What is being asked
Return every line of the rows below as a JSON list of strings, one string per line, with blank lines omitted.

Supplied material
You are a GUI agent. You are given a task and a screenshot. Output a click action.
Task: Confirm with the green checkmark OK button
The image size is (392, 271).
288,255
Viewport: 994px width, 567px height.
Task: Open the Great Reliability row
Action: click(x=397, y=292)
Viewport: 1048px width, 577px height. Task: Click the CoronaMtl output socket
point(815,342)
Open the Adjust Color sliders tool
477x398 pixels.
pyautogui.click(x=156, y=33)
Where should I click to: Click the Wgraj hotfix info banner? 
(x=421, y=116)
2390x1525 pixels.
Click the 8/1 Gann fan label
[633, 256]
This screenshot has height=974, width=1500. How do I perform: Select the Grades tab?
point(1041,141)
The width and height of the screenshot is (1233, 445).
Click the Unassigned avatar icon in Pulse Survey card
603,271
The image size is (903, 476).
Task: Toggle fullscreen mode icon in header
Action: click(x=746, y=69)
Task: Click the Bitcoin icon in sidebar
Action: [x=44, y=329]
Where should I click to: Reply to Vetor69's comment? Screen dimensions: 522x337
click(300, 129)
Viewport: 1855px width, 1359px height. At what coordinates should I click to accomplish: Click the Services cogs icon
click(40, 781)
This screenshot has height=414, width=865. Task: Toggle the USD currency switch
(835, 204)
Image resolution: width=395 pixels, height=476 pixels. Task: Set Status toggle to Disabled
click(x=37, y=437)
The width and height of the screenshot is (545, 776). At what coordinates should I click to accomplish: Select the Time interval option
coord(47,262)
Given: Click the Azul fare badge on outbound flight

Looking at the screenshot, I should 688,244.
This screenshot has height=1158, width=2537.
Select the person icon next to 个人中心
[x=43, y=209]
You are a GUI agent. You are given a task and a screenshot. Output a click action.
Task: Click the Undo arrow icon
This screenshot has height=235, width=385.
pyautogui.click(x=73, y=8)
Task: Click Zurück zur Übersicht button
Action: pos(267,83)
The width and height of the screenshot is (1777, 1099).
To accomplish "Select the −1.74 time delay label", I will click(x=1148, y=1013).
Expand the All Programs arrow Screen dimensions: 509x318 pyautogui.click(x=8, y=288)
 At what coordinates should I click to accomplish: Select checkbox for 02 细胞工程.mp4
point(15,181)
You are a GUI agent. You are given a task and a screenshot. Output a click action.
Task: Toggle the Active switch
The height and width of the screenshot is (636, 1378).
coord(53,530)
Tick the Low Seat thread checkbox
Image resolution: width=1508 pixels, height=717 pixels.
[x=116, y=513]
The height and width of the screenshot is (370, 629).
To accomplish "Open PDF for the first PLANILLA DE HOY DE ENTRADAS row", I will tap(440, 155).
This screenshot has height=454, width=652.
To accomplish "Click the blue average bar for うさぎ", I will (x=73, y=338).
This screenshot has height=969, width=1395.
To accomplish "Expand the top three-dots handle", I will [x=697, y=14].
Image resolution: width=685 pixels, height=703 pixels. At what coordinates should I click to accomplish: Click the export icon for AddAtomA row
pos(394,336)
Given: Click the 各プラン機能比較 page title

Written answer
[
  "You are a GUI agent. You are given a task and a screenshot. Output a click action.",
  "Task: Confirm with the green checkmark OK button",
  "The image size is (392, 271).",
  "288,255",
  "Viewport: 994px width, 567px height.",
  "Task: Open the Great Reliability row",
  "Action: click(x=397, y=292)",
  "Viewport: 1048px width, 577px height. Task: Click the CoronaMtl output socket",
  "point(815,342)",
  "Open the Adjust Color sliders tool",
  "477x398 pixels.",
  "pyautogui.click(x=156, y=33)",
  "Where should I click to: Click the Wgraj hotfix info banner? ",
  "(x=421, y=116)",
  "2390x1525 pixels.",
  "Click the 8/1 Gann fan label",
  "[633, 256]",
  "This screenshot has height=974, width=1500. How do I perform: Select the Grades tab?",
  "point(1041,141)",
  "The width and height of the screenshot is (1233, 445).",
  "Click the Unassigned avatar icon in Pulse Survey card",
  "603,271",
  "The image size is (903, 476).",
  "Task: Toggle fullscreen mode icon in header",
  "Action: click(x=746, y=69)",
  "Task: Click the Bitcoin icon in sidebar",
  "Action: [x=44, y=329]",
  "Where should I click to: Reply to Vetor69's comment? Screen dimensions: 522x337",
  "click(300, 129)",
  "Viewport: 1855px width, 1359px height. At what coordinates should I click to accomplish: Click the Services cogs icon",
  "click(40, 781)",
  "This screenshot has height=414, width=865. Task: Toggle the USD currency switch",
  "(835, 204)",
  "Image resolution: width=395 pixels, height=476 pixels. Task: Set Status toggle to Disabled",
  "click(x=37, y=437)",
  "The width and height of the screenshot is (545, 776). At what coordinates should I click to accomplish: Select the Time interval option",
  "coord(47,262)",
  "Given: Click the Azul fare badge on outbound flight",
  "Looking at the screenshot, I should 688,244.",
  "This screenshot has height=1158, width=2537.",
  "Select the person icon next to 个人中心",
  "[x=43, y=209]",
  "You are a GUI agent. You are given a task and a screenshot. Output a click action.",
  "Task: Click the Undo arrow icon",
  "This screenshot has height=235, width=385.",
  "pyautogui.click(x=73, y=8)",
  "Task: Click Zurück zur Übersicht button",
  "Action: pos(267,83)",
  "The width and height of the screenshot is (1777, 1099).",
  "To accomplish \"Select the −1.74 time delay label\", I will click(x=1148, y=1013).",
  "Expand the All Programs arrow Screen dimensions: 509x318 pyautogui.click(x=8, y=288)",
  " At what coordinates should I click to accomplish: Select checkbox for 02 细胞工程.mp4",
  "point(15,181)",
  "You are a GUI agent. You are given a task and a screenshot. Output a click action.",
  "Task: Toggle the Active switch",
  "The height and width of the screenshot is (636, 1378).",
  "coord(53,530)",
  "Tick the Low Seat thread checkbox",
  "Image resolution: width=1508 pixels, height=717 pixels.",
  "[x=116, y=513]",
  "The height and width of the screenshot is (370, 629).",
  "To accomplish \"Open PDF for the first PLANILLA DE HOY DE ENTRADAS row\", I will tap(440, 155).",
  "This screenshot has height=454, width=652.",
  "To accomplish \"Click the blue average bar for うさぎ\", I will (x=73, y=338).",
  "This screenshot has height=969, width=1395.",
  "To accomplish \"Expand the top three-dots handle\", I will [x=697, y=14].",
  "Image resolution: width=685 pixels, height=703 pixels. At what coordinates should I click to accomplish: Click the export icon for AddAtomA row",
  "pos(394,336)",
  "Given: Click the 各プラン機能比較 page title"
]